Data: Begin
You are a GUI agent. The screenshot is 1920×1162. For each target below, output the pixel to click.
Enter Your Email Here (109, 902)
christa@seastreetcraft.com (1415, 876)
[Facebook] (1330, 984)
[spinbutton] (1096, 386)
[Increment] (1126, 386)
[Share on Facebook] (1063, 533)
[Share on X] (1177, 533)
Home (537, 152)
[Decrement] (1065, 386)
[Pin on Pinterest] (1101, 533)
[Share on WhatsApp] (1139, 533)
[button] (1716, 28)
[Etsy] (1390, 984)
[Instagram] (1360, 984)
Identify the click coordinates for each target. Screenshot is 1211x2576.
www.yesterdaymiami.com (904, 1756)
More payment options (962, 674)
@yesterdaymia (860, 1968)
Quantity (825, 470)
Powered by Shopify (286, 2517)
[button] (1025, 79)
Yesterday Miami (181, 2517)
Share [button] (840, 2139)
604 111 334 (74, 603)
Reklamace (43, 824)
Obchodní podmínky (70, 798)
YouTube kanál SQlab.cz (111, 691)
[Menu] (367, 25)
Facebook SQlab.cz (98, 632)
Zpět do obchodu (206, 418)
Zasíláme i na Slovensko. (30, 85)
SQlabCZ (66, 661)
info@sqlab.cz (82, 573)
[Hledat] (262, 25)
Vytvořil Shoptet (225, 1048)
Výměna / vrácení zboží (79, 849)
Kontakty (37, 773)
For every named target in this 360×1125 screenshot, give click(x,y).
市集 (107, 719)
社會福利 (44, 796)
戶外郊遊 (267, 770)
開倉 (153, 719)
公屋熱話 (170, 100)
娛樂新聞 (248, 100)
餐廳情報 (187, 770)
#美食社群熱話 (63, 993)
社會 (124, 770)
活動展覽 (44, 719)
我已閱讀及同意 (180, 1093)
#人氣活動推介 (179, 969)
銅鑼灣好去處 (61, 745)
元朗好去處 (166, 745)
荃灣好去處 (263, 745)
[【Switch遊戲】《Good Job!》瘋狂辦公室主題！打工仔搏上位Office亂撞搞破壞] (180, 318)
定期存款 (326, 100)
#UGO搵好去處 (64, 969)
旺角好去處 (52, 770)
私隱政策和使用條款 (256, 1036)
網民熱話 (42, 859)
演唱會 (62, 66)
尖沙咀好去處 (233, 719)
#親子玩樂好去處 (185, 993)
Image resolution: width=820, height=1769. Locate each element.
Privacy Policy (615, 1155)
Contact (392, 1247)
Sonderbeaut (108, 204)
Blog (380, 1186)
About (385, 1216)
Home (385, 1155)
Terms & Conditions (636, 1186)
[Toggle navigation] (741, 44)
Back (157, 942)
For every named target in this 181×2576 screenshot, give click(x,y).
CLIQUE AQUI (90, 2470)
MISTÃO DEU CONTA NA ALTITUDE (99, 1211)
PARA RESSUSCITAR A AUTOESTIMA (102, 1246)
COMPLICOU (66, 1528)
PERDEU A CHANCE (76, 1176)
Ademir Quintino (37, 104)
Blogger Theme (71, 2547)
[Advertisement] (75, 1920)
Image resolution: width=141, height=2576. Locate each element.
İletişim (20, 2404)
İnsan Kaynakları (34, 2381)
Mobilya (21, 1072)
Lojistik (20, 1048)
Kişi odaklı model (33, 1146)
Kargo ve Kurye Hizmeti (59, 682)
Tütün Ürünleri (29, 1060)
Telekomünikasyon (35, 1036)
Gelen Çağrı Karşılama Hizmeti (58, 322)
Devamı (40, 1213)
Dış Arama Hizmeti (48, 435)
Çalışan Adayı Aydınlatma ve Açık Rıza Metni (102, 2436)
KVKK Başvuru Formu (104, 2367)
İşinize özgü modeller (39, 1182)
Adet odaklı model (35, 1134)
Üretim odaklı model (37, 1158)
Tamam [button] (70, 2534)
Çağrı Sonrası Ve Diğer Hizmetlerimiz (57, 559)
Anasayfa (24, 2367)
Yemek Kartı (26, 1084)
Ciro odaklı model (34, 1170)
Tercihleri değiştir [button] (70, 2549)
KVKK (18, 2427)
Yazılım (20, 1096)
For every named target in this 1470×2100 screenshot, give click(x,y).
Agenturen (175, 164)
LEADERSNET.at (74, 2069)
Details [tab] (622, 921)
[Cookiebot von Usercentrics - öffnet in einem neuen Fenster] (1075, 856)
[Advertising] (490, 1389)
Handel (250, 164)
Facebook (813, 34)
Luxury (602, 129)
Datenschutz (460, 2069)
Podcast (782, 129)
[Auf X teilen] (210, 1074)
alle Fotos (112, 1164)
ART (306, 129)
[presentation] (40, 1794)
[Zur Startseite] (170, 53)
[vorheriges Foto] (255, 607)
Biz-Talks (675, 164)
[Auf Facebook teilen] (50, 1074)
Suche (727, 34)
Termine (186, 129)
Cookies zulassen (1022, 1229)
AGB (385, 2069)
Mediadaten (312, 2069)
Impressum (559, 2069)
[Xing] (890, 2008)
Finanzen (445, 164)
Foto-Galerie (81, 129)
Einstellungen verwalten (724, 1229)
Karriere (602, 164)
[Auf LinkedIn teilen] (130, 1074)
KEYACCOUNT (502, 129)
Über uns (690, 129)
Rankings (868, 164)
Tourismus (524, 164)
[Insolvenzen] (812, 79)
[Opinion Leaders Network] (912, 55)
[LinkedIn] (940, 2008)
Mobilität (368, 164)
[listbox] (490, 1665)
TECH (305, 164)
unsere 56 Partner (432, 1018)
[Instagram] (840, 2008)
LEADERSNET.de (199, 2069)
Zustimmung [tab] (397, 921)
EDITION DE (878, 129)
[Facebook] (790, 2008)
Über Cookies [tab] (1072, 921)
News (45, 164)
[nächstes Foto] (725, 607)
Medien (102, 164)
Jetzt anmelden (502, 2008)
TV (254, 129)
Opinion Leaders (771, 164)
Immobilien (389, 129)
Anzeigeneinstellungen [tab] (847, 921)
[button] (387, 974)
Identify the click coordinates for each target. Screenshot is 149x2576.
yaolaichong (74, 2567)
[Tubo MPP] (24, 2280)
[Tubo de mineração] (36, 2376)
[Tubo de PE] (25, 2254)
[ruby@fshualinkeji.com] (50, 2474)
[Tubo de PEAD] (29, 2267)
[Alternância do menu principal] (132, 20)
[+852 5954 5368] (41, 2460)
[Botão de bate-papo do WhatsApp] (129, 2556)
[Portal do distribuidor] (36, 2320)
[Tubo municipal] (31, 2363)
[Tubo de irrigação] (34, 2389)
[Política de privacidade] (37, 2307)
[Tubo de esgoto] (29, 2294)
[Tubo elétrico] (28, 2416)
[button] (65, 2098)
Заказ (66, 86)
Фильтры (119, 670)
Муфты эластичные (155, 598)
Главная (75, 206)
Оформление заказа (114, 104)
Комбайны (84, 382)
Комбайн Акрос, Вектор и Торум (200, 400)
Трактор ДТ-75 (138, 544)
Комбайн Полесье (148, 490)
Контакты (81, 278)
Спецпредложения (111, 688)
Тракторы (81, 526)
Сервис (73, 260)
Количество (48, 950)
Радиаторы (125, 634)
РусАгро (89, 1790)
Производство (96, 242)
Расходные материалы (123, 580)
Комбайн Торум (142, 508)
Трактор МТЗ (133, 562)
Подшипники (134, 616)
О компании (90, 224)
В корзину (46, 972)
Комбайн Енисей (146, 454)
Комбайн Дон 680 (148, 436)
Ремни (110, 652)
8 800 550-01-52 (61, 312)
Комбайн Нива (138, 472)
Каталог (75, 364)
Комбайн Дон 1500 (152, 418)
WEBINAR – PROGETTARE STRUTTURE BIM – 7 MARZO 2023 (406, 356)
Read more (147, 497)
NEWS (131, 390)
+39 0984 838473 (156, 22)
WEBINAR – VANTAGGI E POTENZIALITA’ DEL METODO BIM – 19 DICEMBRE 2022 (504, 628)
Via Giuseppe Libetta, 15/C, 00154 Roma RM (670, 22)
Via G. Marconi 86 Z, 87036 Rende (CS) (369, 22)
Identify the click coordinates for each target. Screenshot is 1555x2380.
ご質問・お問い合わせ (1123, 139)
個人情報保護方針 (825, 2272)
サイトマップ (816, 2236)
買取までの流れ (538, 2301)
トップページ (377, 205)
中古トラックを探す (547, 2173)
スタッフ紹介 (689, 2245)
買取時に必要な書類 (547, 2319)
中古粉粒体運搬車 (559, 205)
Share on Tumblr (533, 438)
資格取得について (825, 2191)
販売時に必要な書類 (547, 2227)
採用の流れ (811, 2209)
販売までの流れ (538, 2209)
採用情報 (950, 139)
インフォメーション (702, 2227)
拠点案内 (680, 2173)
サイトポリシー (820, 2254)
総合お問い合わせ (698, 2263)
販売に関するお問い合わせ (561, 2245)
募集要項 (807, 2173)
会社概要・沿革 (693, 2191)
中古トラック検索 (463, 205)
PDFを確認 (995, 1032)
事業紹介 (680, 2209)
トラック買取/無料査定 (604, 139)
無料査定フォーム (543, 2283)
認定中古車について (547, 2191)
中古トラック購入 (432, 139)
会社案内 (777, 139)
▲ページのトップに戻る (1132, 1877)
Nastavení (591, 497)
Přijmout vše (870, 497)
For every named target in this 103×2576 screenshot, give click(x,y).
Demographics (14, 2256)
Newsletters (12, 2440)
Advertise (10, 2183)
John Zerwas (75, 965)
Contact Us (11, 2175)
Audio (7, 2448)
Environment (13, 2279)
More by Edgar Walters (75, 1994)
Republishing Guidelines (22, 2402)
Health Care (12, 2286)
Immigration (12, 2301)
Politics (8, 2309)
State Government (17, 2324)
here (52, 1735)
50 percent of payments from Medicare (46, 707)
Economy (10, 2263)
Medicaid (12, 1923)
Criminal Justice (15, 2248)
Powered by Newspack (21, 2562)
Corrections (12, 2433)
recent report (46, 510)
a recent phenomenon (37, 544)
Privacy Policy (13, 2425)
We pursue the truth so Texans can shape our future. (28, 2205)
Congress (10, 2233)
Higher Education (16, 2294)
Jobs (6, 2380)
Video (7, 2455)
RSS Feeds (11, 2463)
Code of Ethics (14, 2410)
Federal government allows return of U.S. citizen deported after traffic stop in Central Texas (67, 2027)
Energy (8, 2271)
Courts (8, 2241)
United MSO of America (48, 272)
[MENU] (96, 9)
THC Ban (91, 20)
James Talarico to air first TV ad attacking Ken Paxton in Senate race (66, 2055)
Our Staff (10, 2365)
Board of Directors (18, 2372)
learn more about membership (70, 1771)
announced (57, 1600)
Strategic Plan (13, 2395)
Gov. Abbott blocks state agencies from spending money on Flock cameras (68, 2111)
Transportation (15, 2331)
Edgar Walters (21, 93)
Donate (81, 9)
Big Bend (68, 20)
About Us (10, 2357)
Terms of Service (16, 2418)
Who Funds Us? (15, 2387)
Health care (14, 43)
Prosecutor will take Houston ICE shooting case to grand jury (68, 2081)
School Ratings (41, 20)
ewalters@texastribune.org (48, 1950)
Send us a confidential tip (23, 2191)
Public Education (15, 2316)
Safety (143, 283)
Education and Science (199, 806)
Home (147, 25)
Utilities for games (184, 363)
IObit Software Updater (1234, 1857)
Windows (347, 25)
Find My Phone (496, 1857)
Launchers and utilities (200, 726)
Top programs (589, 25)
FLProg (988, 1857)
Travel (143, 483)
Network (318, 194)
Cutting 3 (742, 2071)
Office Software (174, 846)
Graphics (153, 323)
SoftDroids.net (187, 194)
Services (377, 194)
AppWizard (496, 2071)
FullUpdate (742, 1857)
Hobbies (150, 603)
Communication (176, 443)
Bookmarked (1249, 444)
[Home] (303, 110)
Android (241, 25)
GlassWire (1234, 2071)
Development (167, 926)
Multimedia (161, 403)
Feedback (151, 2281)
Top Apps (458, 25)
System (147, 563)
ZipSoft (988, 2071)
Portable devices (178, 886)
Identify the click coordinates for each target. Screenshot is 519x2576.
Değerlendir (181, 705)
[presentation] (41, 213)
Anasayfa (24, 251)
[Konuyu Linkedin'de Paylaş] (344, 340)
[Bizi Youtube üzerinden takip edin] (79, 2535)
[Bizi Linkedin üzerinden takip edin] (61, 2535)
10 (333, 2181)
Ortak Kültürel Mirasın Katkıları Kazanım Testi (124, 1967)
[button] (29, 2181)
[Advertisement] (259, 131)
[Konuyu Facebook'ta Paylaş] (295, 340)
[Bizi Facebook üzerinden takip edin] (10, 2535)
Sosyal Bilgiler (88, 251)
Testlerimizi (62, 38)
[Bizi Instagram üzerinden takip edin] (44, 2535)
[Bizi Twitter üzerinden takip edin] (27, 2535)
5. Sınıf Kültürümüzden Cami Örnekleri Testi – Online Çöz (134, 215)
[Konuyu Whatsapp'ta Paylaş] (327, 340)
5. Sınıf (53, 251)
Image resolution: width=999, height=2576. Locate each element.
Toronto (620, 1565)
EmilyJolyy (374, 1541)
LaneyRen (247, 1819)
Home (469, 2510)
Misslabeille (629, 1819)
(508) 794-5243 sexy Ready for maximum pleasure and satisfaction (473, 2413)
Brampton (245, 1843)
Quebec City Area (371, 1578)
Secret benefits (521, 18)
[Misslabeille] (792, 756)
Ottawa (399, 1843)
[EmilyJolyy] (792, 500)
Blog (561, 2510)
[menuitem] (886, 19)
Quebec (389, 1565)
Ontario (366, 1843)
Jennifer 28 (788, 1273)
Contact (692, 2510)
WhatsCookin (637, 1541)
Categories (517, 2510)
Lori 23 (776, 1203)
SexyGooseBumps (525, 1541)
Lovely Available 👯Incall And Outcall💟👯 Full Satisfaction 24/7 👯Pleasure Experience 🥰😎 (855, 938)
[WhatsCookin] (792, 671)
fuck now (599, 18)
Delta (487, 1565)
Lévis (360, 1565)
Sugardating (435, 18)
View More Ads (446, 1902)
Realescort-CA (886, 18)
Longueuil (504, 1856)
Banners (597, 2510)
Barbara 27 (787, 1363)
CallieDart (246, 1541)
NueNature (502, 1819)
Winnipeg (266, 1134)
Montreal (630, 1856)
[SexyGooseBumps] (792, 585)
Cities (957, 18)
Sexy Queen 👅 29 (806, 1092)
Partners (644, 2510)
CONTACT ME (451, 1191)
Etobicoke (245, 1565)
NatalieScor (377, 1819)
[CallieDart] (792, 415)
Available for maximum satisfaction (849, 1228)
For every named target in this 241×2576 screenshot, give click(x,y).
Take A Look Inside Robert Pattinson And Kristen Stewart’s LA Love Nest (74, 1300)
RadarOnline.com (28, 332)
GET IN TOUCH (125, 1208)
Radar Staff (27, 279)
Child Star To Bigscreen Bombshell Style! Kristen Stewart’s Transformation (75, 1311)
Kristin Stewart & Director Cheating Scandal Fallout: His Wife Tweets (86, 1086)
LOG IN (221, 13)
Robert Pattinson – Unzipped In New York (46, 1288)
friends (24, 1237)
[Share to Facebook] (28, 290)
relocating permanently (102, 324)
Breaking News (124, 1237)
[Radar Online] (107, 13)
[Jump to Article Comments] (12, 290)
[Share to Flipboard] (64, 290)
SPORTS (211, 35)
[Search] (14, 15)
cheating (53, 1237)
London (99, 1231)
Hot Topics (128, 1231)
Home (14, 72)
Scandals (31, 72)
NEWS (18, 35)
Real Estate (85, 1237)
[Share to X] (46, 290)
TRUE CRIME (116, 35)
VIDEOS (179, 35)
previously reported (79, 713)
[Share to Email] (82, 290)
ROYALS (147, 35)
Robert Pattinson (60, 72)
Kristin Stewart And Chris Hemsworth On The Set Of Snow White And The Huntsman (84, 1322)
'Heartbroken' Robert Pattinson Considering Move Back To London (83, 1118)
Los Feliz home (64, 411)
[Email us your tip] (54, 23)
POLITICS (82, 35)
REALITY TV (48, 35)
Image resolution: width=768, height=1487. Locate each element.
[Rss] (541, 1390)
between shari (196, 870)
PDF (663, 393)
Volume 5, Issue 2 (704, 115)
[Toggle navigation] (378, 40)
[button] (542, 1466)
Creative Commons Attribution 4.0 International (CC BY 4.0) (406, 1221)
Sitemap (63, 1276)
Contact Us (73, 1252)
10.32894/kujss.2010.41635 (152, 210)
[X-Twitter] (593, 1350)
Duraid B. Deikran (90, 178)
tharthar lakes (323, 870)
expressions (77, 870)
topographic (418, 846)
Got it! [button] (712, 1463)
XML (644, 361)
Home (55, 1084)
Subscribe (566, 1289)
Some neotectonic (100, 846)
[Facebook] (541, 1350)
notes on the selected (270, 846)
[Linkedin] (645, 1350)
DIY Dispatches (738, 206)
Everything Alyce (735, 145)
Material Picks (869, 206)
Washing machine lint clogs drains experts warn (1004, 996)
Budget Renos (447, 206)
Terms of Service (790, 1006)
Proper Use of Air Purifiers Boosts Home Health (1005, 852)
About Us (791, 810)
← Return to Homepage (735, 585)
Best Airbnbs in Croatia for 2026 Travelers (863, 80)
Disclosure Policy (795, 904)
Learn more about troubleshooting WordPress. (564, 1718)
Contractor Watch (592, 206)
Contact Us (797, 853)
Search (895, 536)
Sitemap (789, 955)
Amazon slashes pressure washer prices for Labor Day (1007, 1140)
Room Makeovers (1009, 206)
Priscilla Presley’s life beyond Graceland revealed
Data: End
Your instructions:
Would you copy, unchanged, the stretch of the records above that begins at the line containing "#UGO搵好去處 (64, 969)" and ends at the line containing "İşinize özgü modeller (39, 1182)", and only that?

Response below:
#UGO搵好去處 (64, 969)
旺角好去處 (52, 770)
私隱政策和使用條款 (256, 1036)
網民熱話 (42, 859)
演唱會 (62, 66)
尖沙咀好去處 (233, 719)
#親子玩樂好去處 (185, 993)
Image resolution: width=820, height=1769. Locate each element.
Privacy Policy (615, 1155)
Contact (392, 1247)
Sonderbeaut (108, 204)
Blog (380, 1186)
About (385, 1216)
Home (385, 1155)
Terms & Conditions (636, 1186)
[Toggle navigation] (741, 44)
Back (157, 942)
For every named target in this 181×2576 screenshot, give click(x,y).
CLIQUE AQUI (90, 2470)
MISTÃO DEU CONTA NA ALTITUDE (99, 1211)
PARA RESSUSCITAR A AUTOESTIMA (102, 1246)
COMPLICOU (66, 1528)
PERDEU A CHANCE (76, 1176)
Ademir Quintino (37, 104)
Blogger Theme (71, 2547)
[Advertisement] (75, 1920)
Image resolution: width=141, height=2576. Locate each element.
İletişim (20, 2404)
İnsan Kaynakları (34, 2381)
Mobilya (21, 1072)
Lojistik (20, 1048)
Kişi odaklı model (33, 1146)
Kargo ve Kurye Hizmeti (59, 682)
Tütün Ürünleri (29, 1060)
Telekomünikasyon (35, 1036)
Gelen Çağrı Karşılama Hizmeti (58, 322)
Devamı (40, 1213)
Dış Arama Hizmeti (48, 435)
Çalışan Adayı Aydınlatma ve Açık Rıza Metni (102, 2436)
KVKK Başvuru Formu (104, 2367)
İşinize özgü modeller (39, 1182)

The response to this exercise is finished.